In the digital phase control circuit according to the fourth aspect of this invention, each of the M primary delay buffers, the N secondary delay buffers, and the N first-stage delay buffers may have a single-phase configuration or a differential configuration. In the differential configuration, the first delay line produces first though M-th primary differential clock signal pairs as the first through the M-th primary delay output signals, and the first selection circuit produces a selected primary differential clock pair as the selected primary delay output signal. The digital phase control circuit further may comprise a switching circuit for switching inversion and non-inversion of the selected primary differential clock signal pair to produce a passed primary differential clock signal pair which is supplied to the second selection circuit.
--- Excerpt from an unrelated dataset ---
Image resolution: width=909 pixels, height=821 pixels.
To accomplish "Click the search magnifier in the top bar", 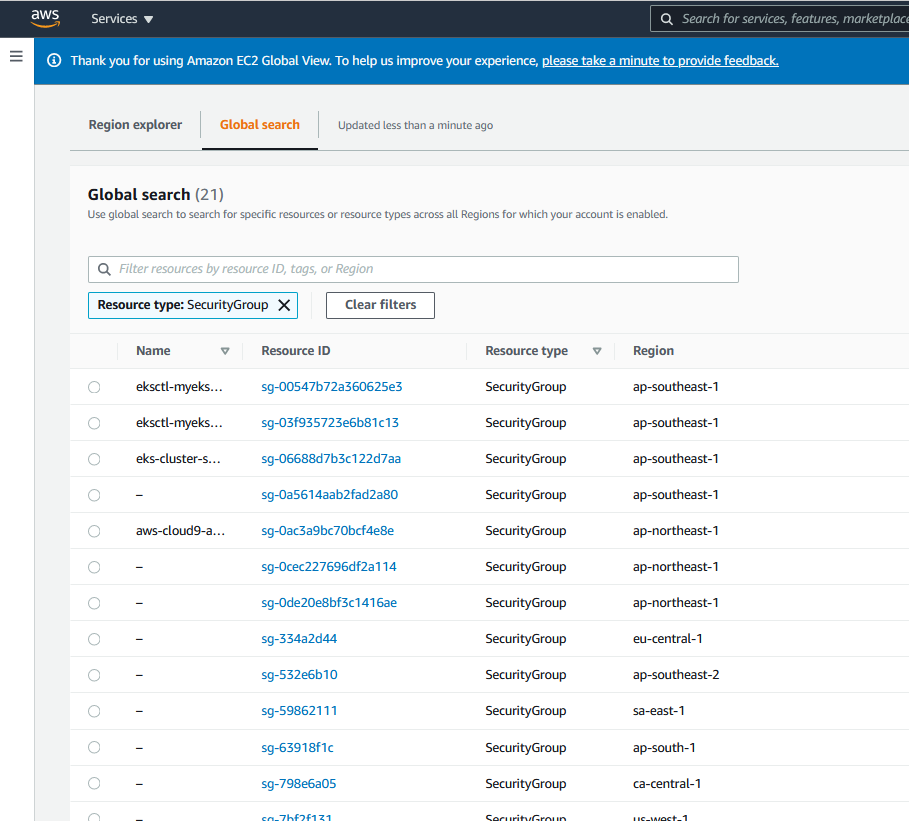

According to a fifth aspect of this invention, a delay locked loop comprises a delay buffer train comprising a plurality of delay buffers which are chained with each other in a ring-shaped fashion and means for configuring a delay line comprising one of the delay buffers or successive delay buffers.
According to a sixth aspect of this invention, a delay locked loop comprises a delay buffer train comprising a plurality of delay buffers which are chained with each other in a ring-shaped fashion, means for activating a delay line comprising a predetermined number of the delay buffers which circulate in the delay buffer train in position, and means for detecting a phase difference between an input signal and an output signal of the delay line to feedback control the delay line.
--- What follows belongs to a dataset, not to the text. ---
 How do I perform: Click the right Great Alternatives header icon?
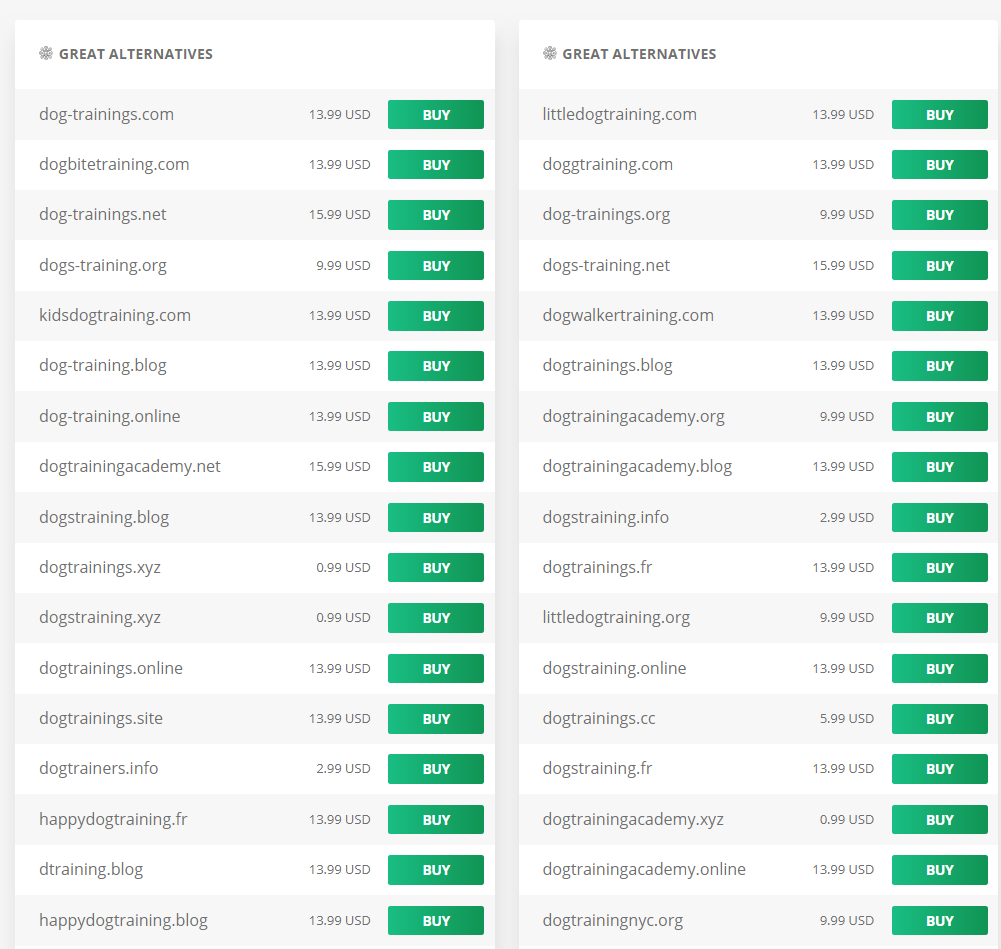pos(550,54)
According to a seventh aspect of this invention, a delay locked loop comprises a delay buffer train comprising a plurality of delay buffers which are chained with each other in a ring-shaped fashion, a selection circuit for selecting one of the delay buffer as a selected delay buffer to be first supplied with a clock signal, and means for feedback controlling a delay line comprising the selected delay buffer and successive delay buffers following the selected delay buffer in the delay buffer train.
In the delay locked loop according to each of the fifth through the seventh aspects of this invention, the delay locked loop further may comprise means for cutting off propagation of a signal flowing in the delay buffer train.